これらは「引き継ぎ」ということもあるが、実際にはさらりと1~2時間ぐらいで聞き終えるパターンが多い。もっと時間をかけて、部署の課題や問題点、部員間のトラブルや性格、人間関係まで押さえてことが重要だ。となると、少なくとも5~6時間はかかるもの。前任者のとらえ方に偏見や事実誤認があるかもしれないが、精度の高い情報が多いはず。このような話を聞くことができるのは、異動後1か月以内が限界だと思ったほうがいい。半年後、1年後に状況を聞いているようでは、はっきり言って遅い。

2.新しい部下たちと「1対1」で話し合う

これも、あまりできていない人が多い。部下と個別に、会議室などで2時間ほど、じっくり話し合う時間を設けたい。これも異動して1か月以内が好ましい。前任者の下で仕事をしていた時の問題点や課題、トラブルやその対応などは重点的に確認しておきたい。また、部下たちが抱えている不満や意見、要望なども聞いておこう。こういう話を聞いてもらえる存在だと思われると、部下たちから多少なりとも信頼されるようになる。はじめの1か月は、互いに求めることや課題、問題点、不満などを明確にしておくことが大きなポイントになる。

3.自分の上司との擦り合わせ

管理職であろうとも、その上に上司がいるはずだ。課長ならば部長、部長ならば役員などがそうだ。
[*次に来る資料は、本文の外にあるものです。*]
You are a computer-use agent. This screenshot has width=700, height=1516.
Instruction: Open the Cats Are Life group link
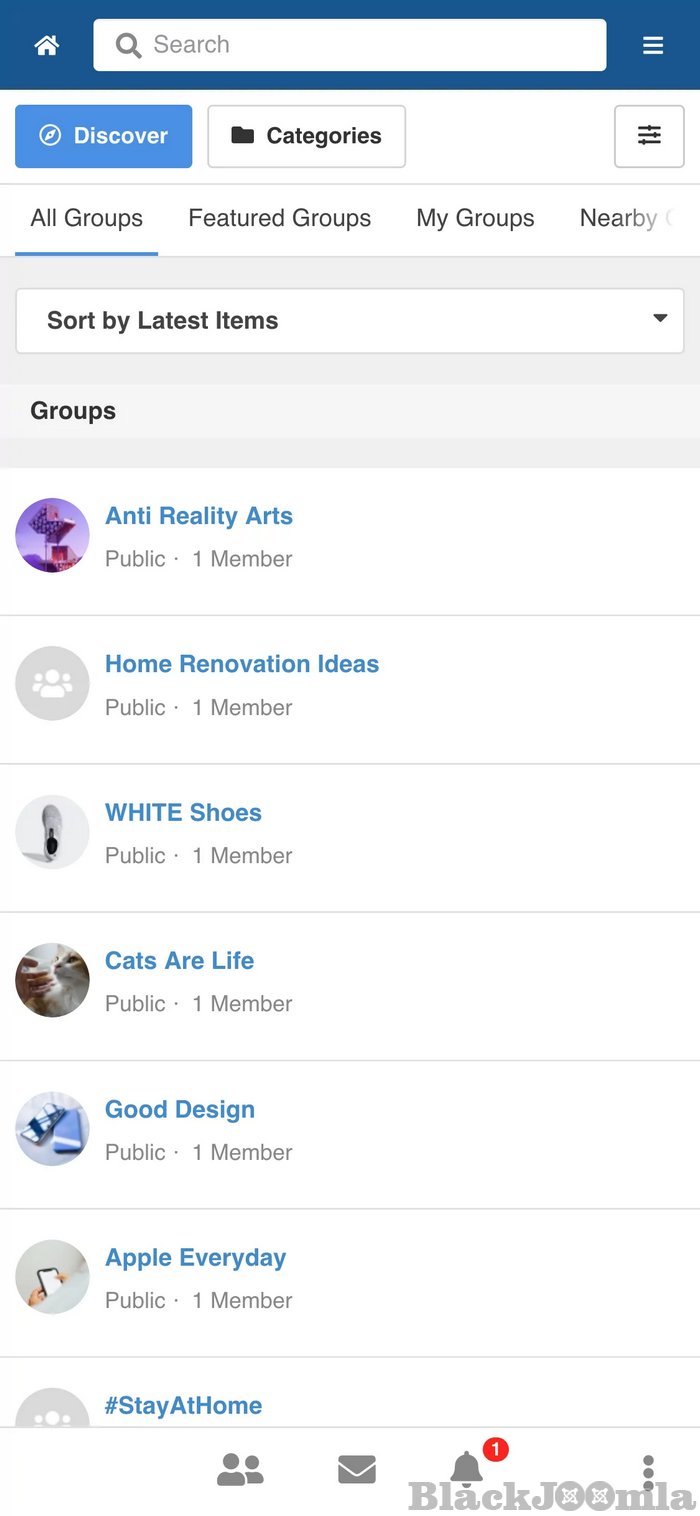[x=180, y=961]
ほとんどの上司は、新たに異動してきた部下と、話し合いたいと思っているものだ。上司が催促しなくとも、部下の側から話をする場を求めるべきだ。部署の大まかな仕事や今後、2~3年ですべきこと、それぞれの部下の担当する仕事や問題点、課題、トラブルなどは念入りに確認しておきたい。1と2の話し合いを終えた後、今度は上司と向かい合って、擦り合わせをするとよいだろう。上司と話し合いをすることなく、自らの判断で部署の運営を進めることもあるかもしれないが、その場合、そのことを事前に上司に伝え、了解をとっておくべきだ。管理職はあくまで会社員であり、決して社長ではないのだから。

4.必ず目標を設定する

大企業の場合、管理職として異動になった部署には、最低でも3~5年ぐらい、籍を置くことが多いだろう。大手中堅、中小企業、ベンチャー企業になると、もっと長くなることがある。中には、10年以上、1つの部署の管理職をする人もいる。いずれにしろ、管理職として異動になった時、例えば、「3年間でこれだけはする」といった目標を設けること。

管理職としての3年間はおそらく短いはず。むしろ、短いと感じるぐらい充実しているべきだ。目標がないままだと、目の前の仕事を処理することだけで月日が流れていく。これでは、管理職として部署の業績を上げるだけでなく、責任ある仕事もできないし、またむ、部下からも信用されない。

管理職が異動すると、瞬く間に時間が過ぎてしまうことを実感するだろう。しかし、どうか、部下がいるということを忘れないでほしい。部下は、上司であるあなたの顔色をうかがいながら仕事をしている。可能な限り、部下たちへの配慮を欠かさず、仕事をするように心がけたい。言葉ひとつにしても、注意を払うこと。そうすれば、部下たちから信頼され、慕われる上司になれるばずだ。